- **TO DO**
Find each line below that includes "agent", then copy it.

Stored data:
◇ ◇ ◇ ◇ ◇ ◇ ◇

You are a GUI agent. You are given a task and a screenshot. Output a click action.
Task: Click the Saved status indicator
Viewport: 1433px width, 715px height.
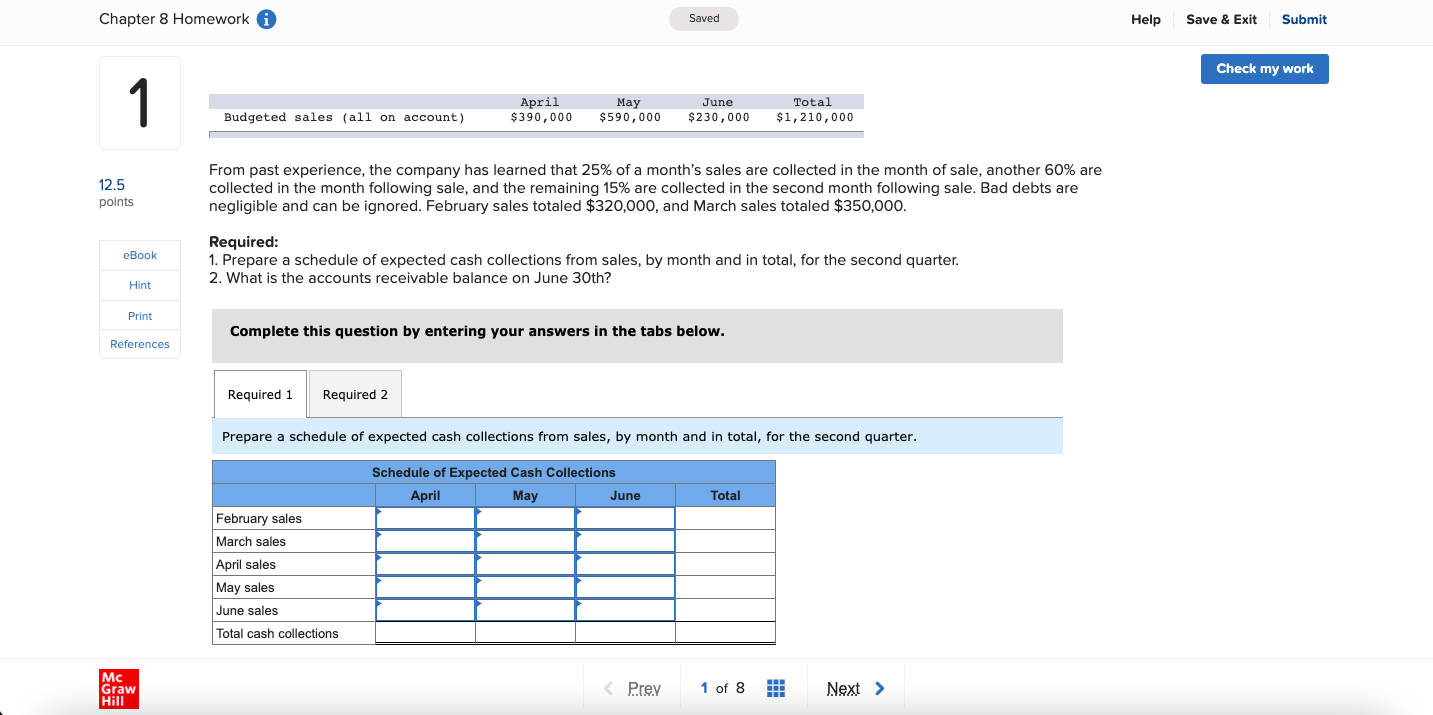click(703, 18)
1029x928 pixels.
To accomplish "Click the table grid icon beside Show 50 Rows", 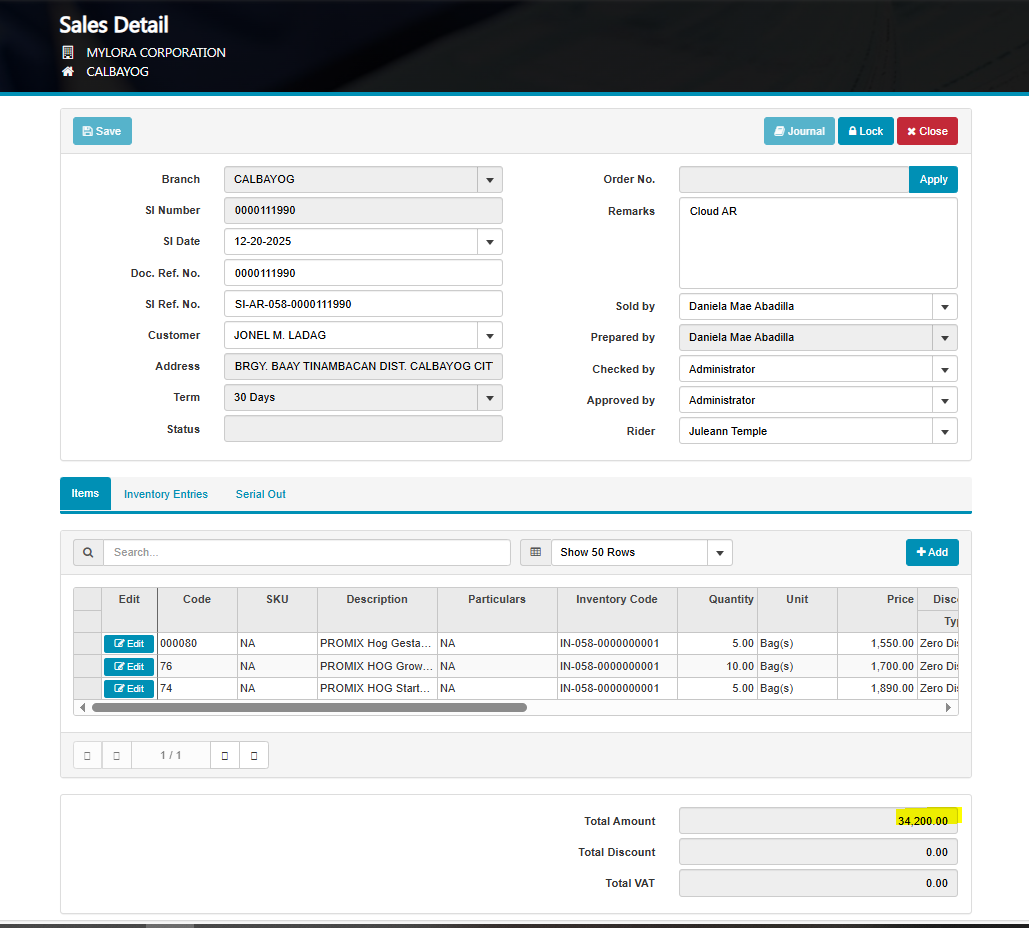I will click(x=535, y=552).
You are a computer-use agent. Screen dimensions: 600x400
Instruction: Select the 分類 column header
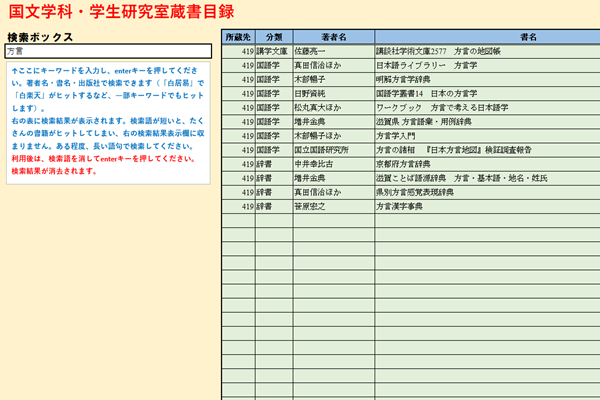(273, 36)
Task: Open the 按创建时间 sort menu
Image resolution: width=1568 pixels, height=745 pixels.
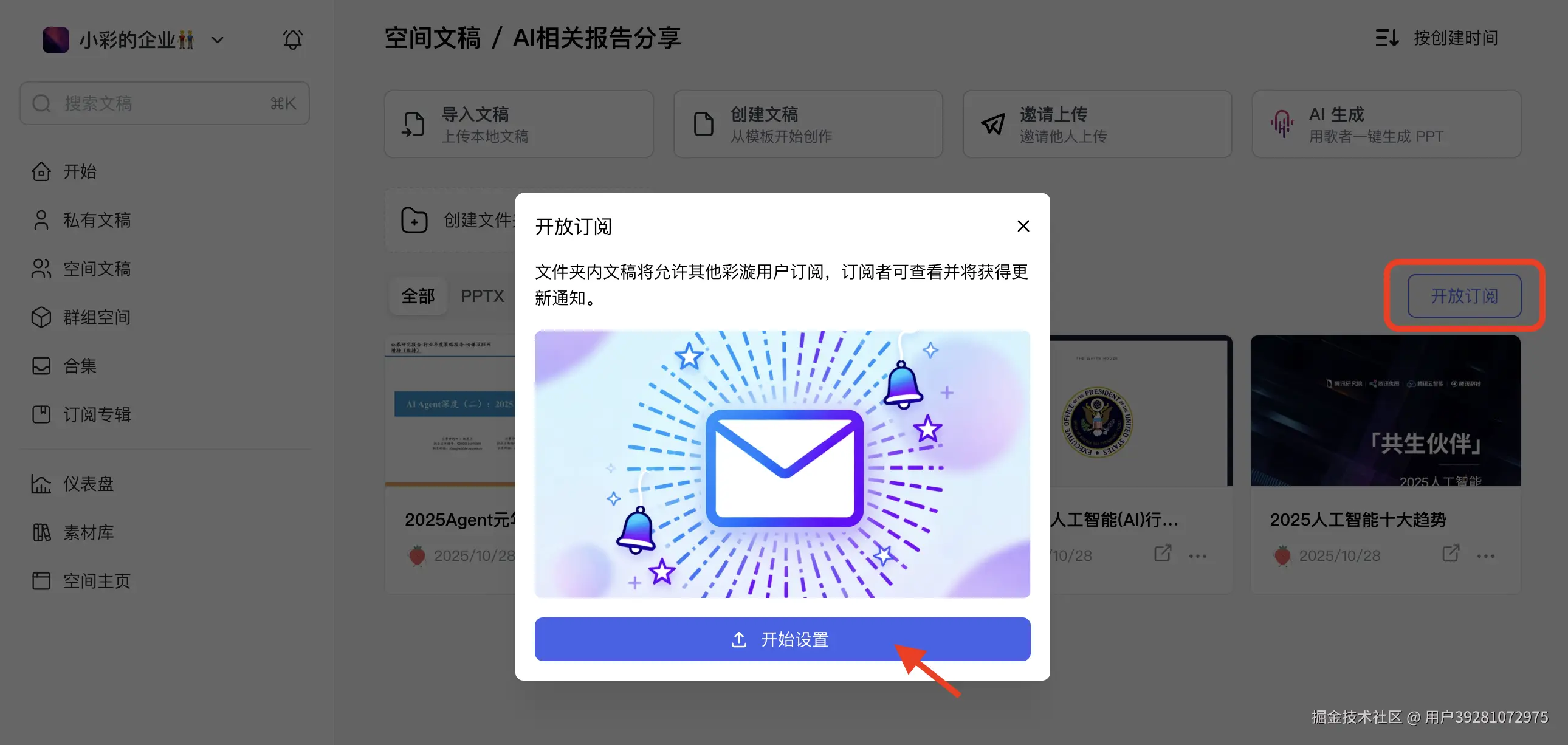Action: (x=1436, y=38)
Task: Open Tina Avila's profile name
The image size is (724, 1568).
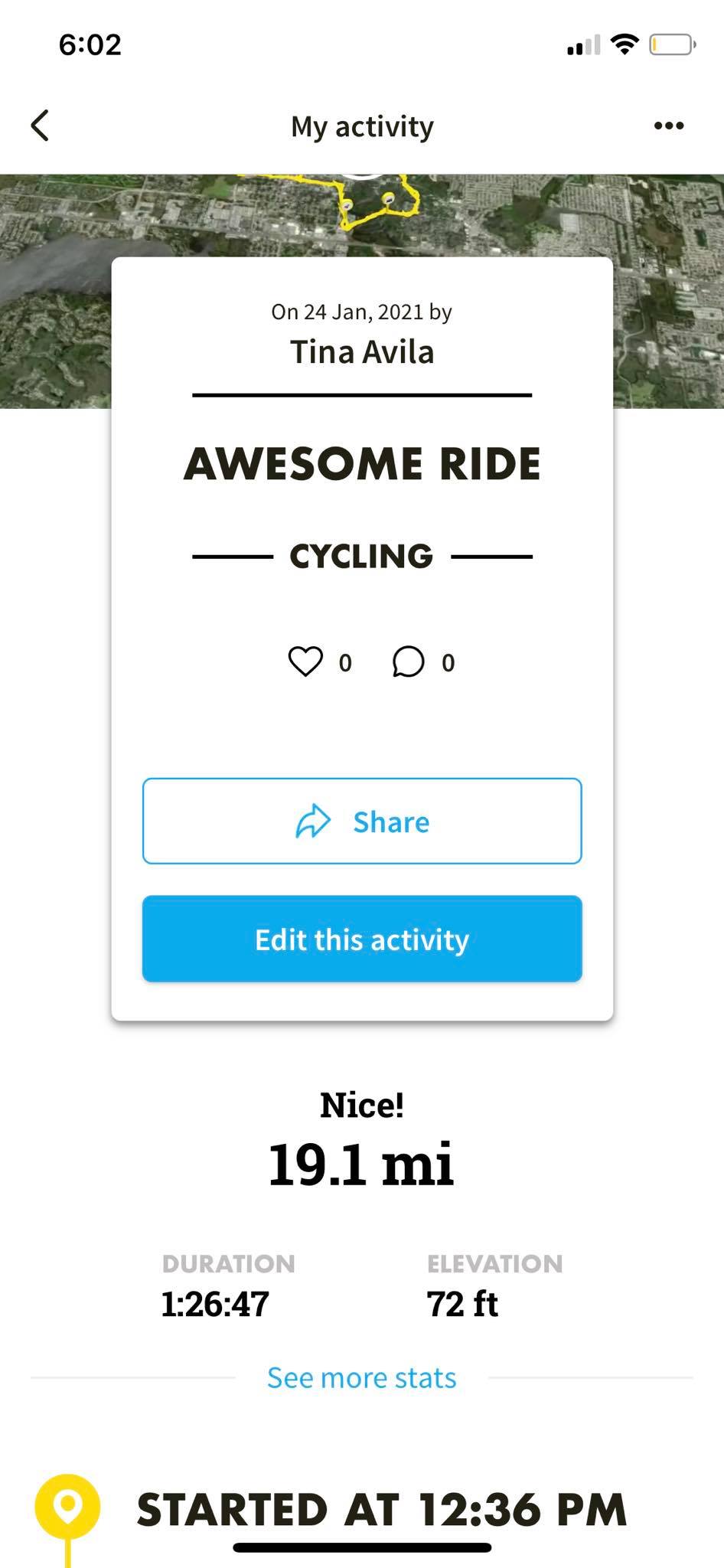Action: coord(362,352)
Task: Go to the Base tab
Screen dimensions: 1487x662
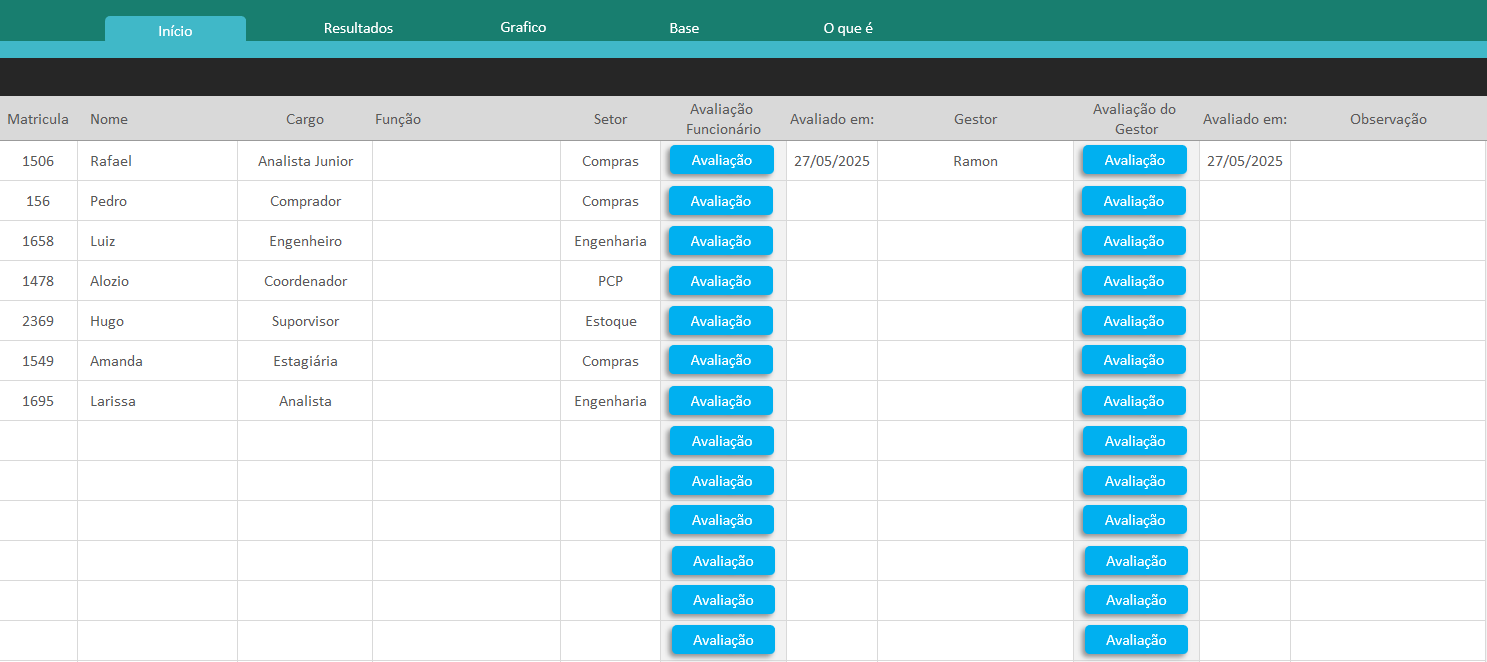Action: click(684, 28)
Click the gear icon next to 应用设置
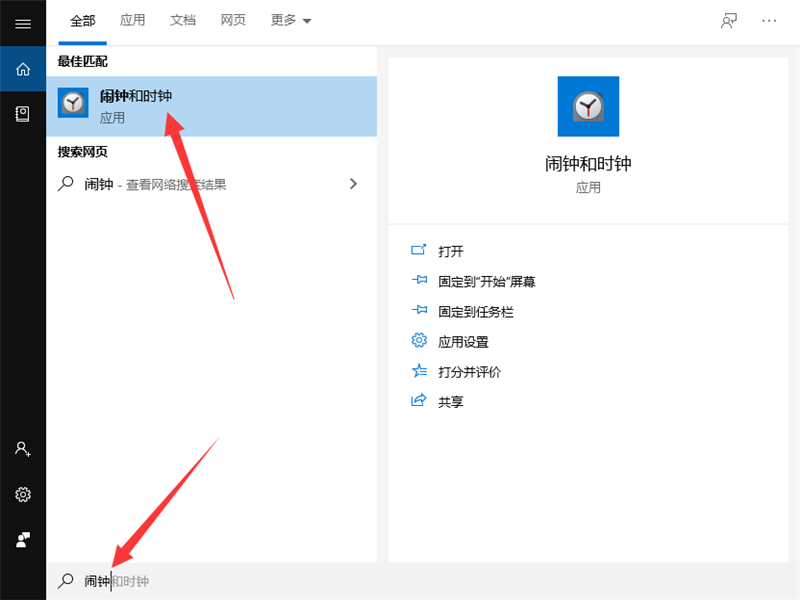The width and height of the screenshot is (800, 600). [419, 340]
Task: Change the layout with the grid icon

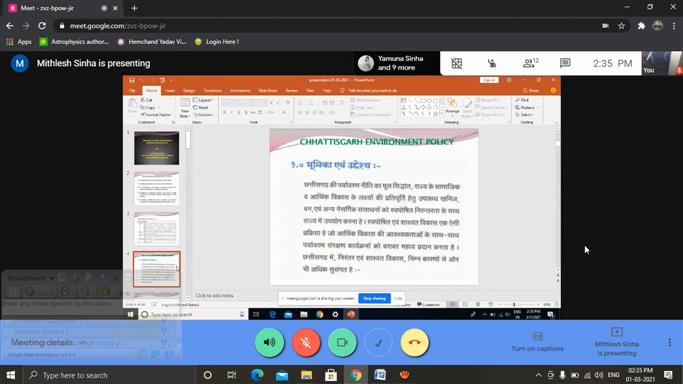Action: pos(456,64)
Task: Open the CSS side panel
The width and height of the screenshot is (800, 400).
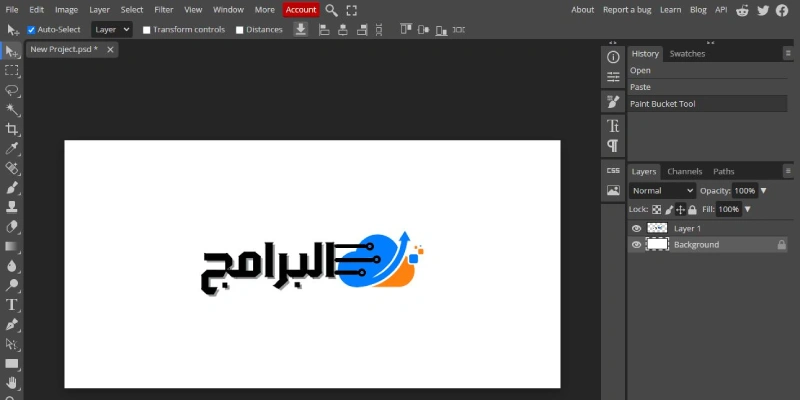Action: (613, 170)
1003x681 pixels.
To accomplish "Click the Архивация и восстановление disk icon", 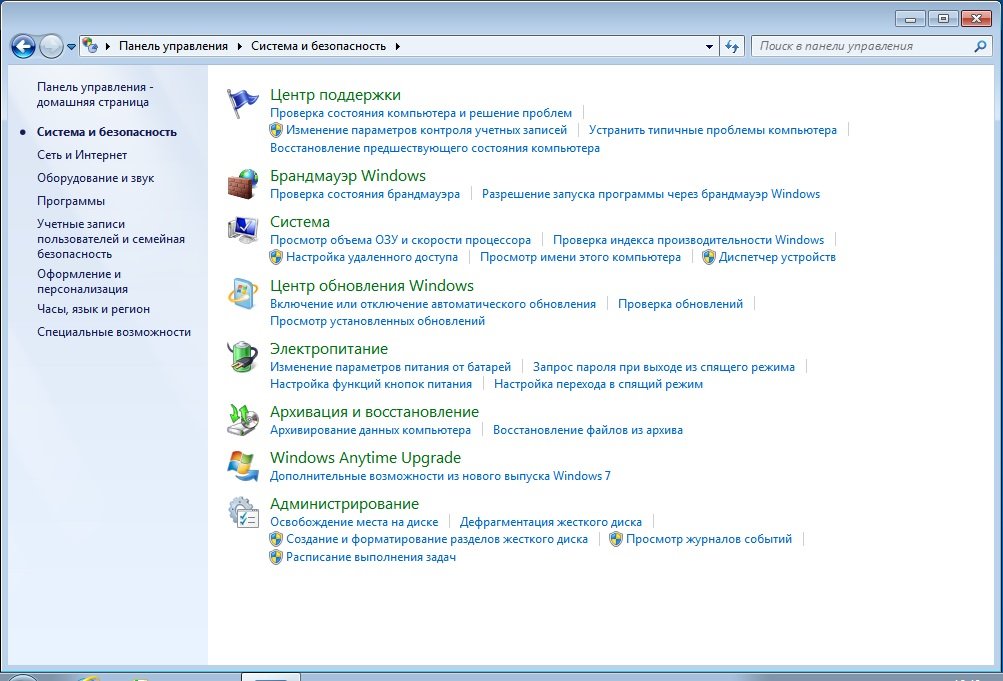I will point(243,419).
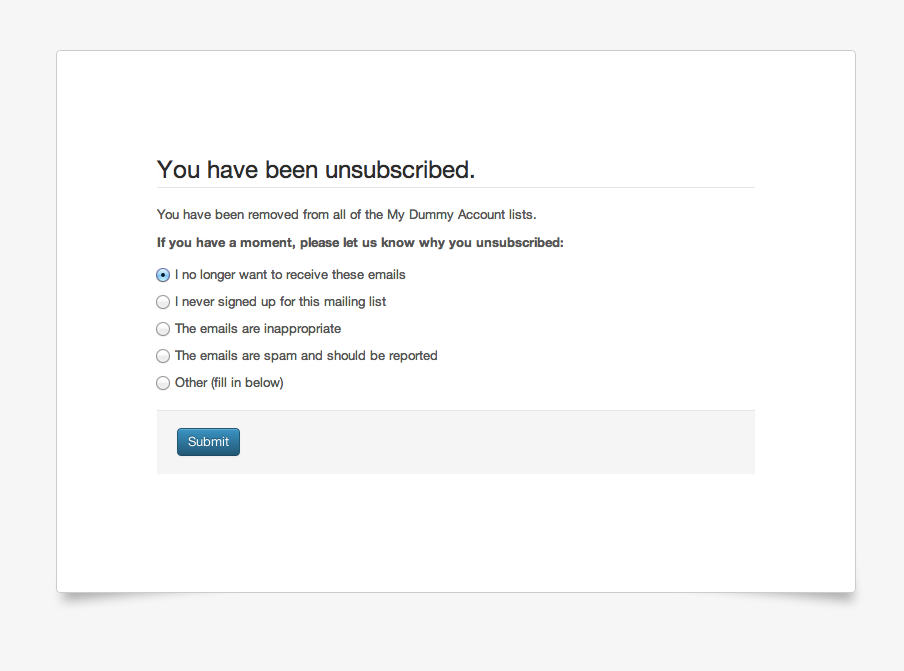Pick the 'emails are spam' radio button
This screenshot has height=671, width=904.
pos(163,356)
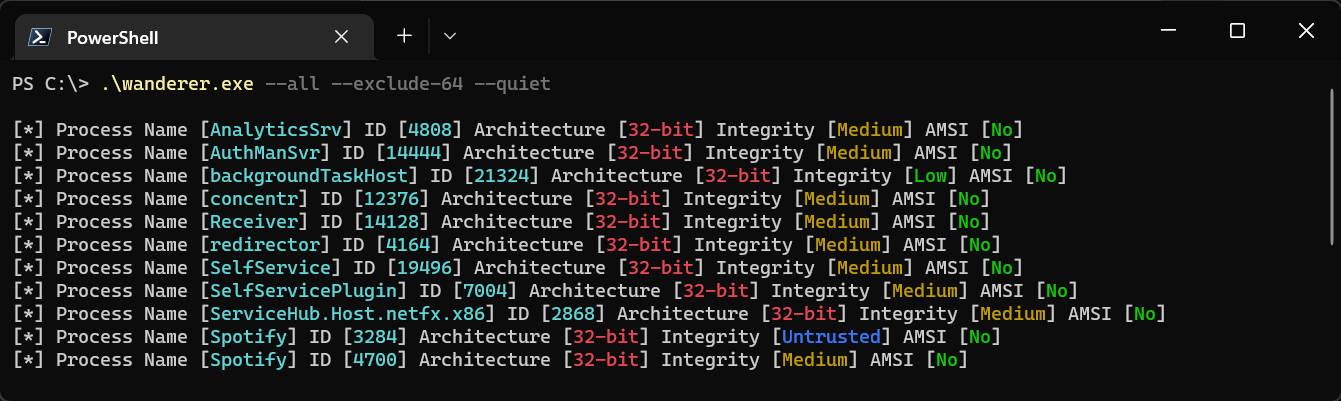1341x401 pixels.
Task: Close the terminal window
Action: [1305, 31]
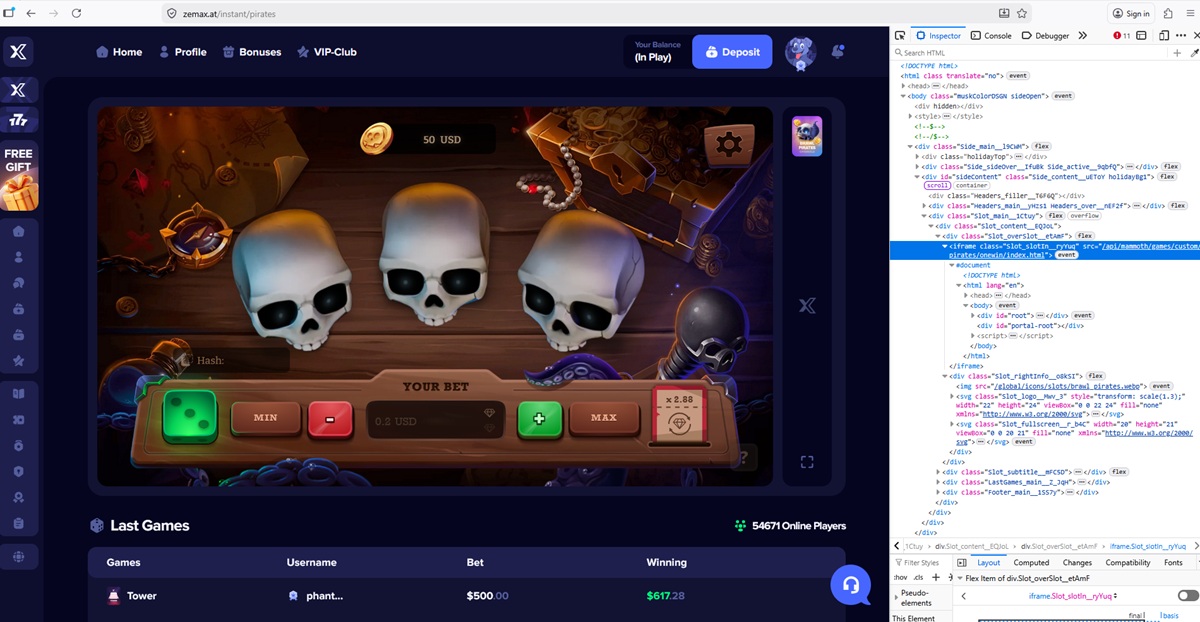Click the eyedropper tool in Inspector
The image size is (1200, 622).
(x=1193, y=52)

◇ ◇ ◇ ◇ ◇ ◇ ◇

- **SOLUTION TO THE PROBLEM**
You are a GUI agent. You are given a task and a screenshot. Output a click action.
You are a computer-use agent. Screen dimensions: 600x400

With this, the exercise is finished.